**Texto propuesto**
►

Hay un rótulo de
Marx que bien puede definir uno de los males de nuestro tiempo: halbwissende literati, literato que sabe
las cosas a medias (ver “Marx poeta”, de Ismael Carvallo, en El Catoblepas, edición de julio de 2013).
Es decir, aquel intelectual que aprovecha el aura de superioridad que suele
asociarse con las humanidades para opinar acerca de todo con una autoridad no del
todo comprobada. Y, entre ellos, los escritores ocupan un lugar preponderante.
Entre nosotros
suele atribuirse una apatía generalizada de la gente hacia el arte y la
lectura: “Los mexicanos leen muy poco”, se dice y se atribuye esa carencia a la
falta de una política educativa apropiada que sepa estimular en las personas el
hábito de frecuentar autores y obras.

◄

**Objetivo del ejercicio**
¿Puedes reproducir, sin cambiar nada, el fragmento del texto sobre los literatos que saben a medias que va desde "Hay un rótulo" hasta "autores y obras."? Las líneas siguientes provienen de otra fuente.

**Material mostrado**

►

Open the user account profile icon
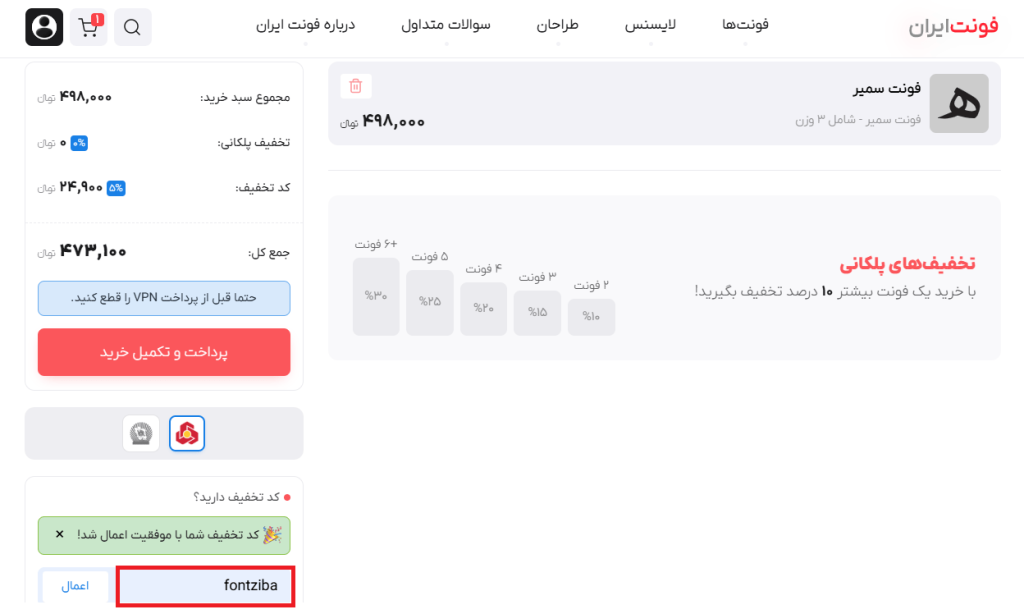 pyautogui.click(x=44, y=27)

◄
►

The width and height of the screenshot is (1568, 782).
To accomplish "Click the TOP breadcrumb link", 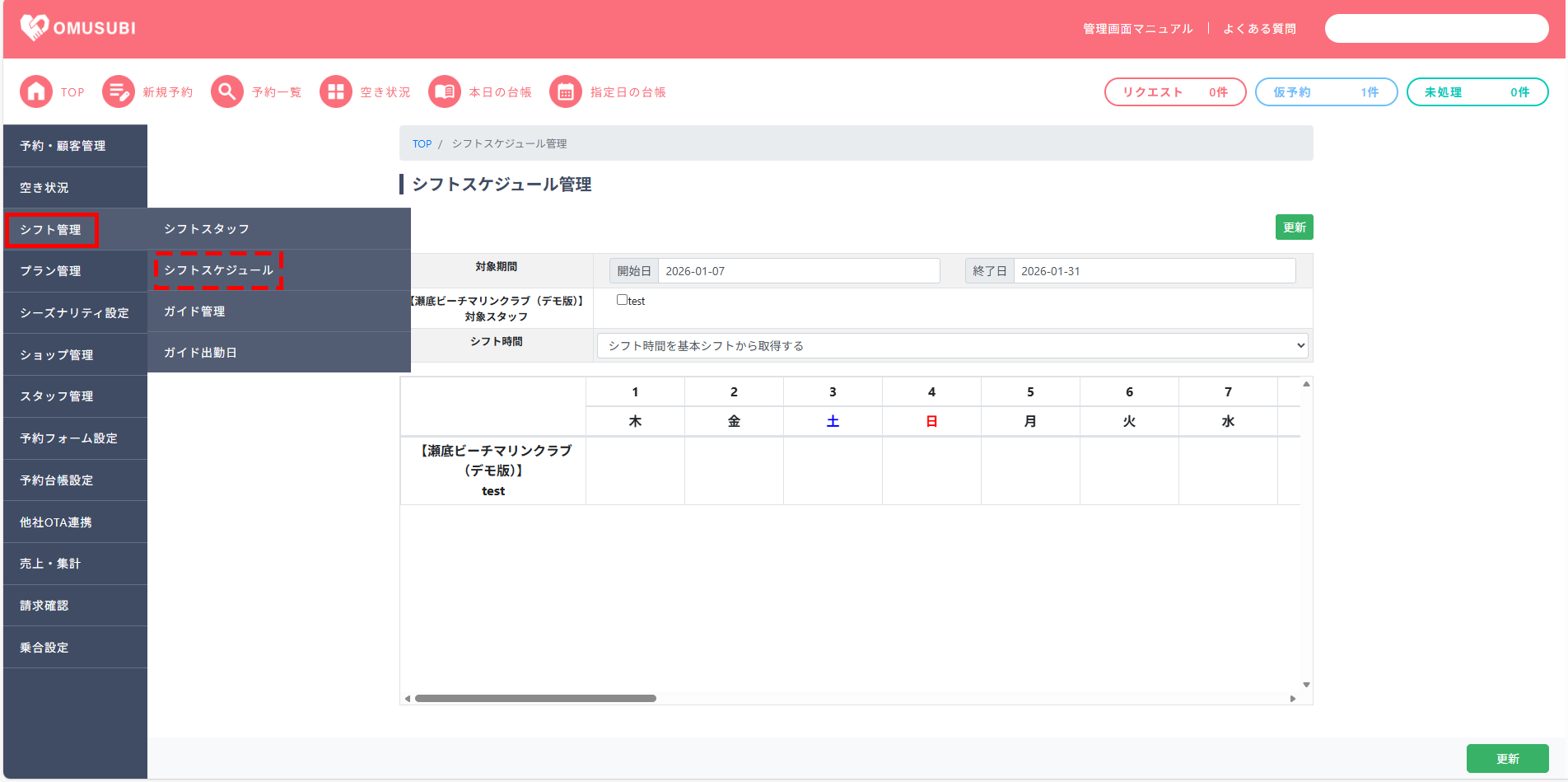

◄
►

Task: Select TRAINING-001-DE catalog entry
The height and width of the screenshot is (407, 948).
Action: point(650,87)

◄

**Respuesta completa**
Hay un rótulo de
Marx que bien puede definir uno de los males de nuestro tiempo: halbwissende literati, literato que sabe
las cosas a medias (ver “Marx poeta”, de Ismael Carvallo, en El Catoblepas, edición de julio de 2013).
Es decir, aquel intelectual que aprovecha el aura de superioridad que suele
asociarse con las humanidades para opinar acerca de todo con una autoridad no del
todo comprobada. Y, entre ellos, los escritores ocupan un lugar preponderante.
Entre nosotros
suele atribuirse una apatía generalizada de la gente hacia el arte y la
lectura: “Los mexicanos leen muy poco”, se dice y se atribuye esa carencia a la
falta de una política educativa apropiada que sepa estimular en las personas el
hábito de frecuentar autores y obras.